Second, and this is a much more debatable and long-term proposition, current market activity suggests that renewables and storage could start to operate like firm power and displace or cause the retirement of a high percentage of existing baseload, carbon-based generation. That prospect—and the role of storage—is subject to a highly contentious debate over whether renewables can fully replace fossil-fueled electricity generation in the long-term energy future. In turn, that renewables debate depends on whether storage costs can realistically decline and also deliver power over a longer duration to the point it and renewables can viably replace baseload power plants. Some advocates and analysts even argue that there will be no need for what has traditionally been known as baseload power as the world transitions to a cleaner, more dynamic energy system (3).
This section addresses the near-term peaker replacement opportunity in some depth. The long-term baseload discussion is largely outside the scope of this report, but it is summarized enough to frame the options going forward—mainly to argue for smarter analytical rigor on the question of how innovation and cost declines will shape the role of storage in the future, and why models need to reflect current market activity on those issues.
As to the nearer-term opportunity, peaker plants are more expensive to run than baseload generation and are typically less efficient, so they tend to emit multiple pollutants at a higher rate than other conventional gas plants. Even worse, peakers are often located in or near densely populated disadvantaged communities and called upon to run on days already experiencing poor air quality conditions (4). A California study found that more than 80 percent of the state’s existing peaker plants are located in the state’s more disadvantaged communities (5). (See Figure 10.)
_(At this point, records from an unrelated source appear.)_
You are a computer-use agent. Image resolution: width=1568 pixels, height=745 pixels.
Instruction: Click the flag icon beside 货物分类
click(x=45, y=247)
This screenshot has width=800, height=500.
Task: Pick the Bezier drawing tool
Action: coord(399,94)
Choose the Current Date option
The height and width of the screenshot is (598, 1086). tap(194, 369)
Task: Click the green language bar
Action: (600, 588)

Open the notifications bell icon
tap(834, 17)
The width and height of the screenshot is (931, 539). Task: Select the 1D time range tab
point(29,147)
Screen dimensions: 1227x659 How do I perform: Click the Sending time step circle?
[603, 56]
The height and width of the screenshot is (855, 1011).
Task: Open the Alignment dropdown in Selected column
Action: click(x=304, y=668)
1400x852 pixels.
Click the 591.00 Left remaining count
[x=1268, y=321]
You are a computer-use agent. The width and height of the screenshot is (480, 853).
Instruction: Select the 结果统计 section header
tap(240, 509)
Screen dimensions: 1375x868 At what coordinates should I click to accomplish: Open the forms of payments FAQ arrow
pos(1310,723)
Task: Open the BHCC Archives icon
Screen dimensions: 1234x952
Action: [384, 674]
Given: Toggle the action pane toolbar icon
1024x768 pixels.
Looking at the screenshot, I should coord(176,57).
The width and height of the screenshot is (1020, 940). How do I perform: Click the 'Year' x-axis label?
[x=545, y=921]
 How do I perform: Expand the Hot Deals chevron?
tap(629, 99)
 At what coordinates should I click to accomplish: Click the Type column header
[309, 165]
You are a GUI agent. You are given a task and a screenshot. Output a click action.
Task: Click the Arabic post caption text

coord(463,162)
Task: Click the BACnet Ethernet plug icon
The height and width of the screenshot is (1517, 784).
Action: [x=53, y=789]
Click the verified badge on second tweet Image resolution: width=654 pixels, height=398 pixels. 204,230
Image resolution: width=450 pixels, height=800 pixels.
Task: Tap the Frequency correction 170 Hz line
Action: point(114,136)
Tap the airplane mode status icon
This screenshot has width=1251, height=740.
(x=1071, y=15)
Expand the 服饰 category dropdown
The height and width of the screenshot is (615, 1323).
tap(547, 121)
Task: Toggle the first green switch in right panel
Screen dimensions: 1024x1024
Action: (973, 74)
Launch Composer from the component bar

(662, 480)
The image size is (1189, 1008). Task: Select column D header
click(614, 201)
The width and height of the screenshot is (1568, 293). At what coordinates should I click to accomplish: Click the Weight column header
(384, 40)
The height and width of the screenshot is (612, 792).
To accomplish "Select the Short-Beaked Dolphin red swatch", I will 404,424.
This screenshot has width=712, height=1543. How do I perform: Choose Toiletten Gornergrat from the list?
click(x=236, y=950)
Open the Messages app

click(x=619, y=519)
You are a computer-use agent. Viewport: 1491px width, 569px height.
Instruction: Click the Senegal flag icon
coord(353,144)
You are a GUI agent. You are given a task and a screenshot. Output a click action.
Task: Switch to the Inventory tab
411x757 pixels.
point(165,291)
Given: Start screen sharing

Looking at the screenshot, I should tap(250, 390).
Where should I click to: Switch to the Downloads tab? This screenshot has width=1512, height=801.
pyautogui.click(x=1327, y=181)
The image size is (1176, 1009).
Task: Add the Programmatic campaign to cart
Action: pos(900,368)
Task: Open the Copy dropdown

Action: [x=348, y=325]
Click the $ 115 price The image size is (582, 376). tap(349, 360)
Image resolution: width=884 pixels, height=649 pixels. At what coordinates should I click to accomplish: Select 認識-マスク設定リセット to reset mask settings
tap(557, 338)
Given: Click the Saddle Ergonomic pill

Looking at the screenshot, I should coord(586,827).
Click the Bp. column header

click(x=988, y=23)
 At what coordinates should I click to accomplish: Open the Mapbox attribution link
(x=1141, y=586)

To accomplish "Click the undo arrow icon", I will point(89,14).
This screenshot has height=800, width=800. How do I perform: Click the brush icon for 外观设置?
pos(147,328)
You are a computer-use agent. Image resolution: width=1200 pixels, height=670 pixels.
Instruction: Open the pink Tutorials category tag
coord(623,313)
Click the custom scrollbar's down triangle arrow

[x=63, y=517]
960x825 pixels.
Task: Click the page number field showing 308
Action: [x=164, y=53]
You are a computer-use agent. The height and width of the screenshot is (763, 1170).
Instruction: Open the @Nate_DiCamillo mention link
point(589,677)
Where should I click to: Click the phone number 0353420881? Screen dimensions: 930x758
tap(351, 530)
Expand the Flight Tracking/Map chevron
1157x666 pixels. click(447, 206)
Recent analysis from the national laboratories suggests that storage “could replace peaking capacity in urban areas” (6). Researchers at the National Renewable Energy Laboratory (NREL) found that, in some cases, storage could be a viable cost-effective alternative to a natural gas peaker plant. While batteries typically have a higher up-front capital cost, they have lower operating costs due to avoided fuel costs and avoided power plant start-up costs, and they deliver additional benefits to the grid by performing other valuable services (7).
Other researchers have confirmed this market trend of peaker replacements with storage in the near future, though all pick slightly different near-term dates for when storage could reach competitive cost parity.
Some analysts say peakers are at risk from storage in the next five years:
“Beyond the early 2020s, as the cost structure of storage systems declines to levels that make them cost-competitive with gas peakers, there is the likelihood of an exponential increase in storage deployment. This will have the effect of reducing the need for gas peakers, putting at risk a sizable portion of [that fossil fleet]” (8).
GTM Research and Wood Mackenzie estimate that declining battery prices will result in natural gas peaker development becoming increasingly rare over the next few years, possibly ending altogether within 10 years (9). (See Figure 11.) Of the 20 gigawatts of peaking capacity expected to be added to the U.S. power system over the next decade, the consulting firms predict that storage could account for at least half of the new additions, possibly more if batteries costs decline faster than expected (10).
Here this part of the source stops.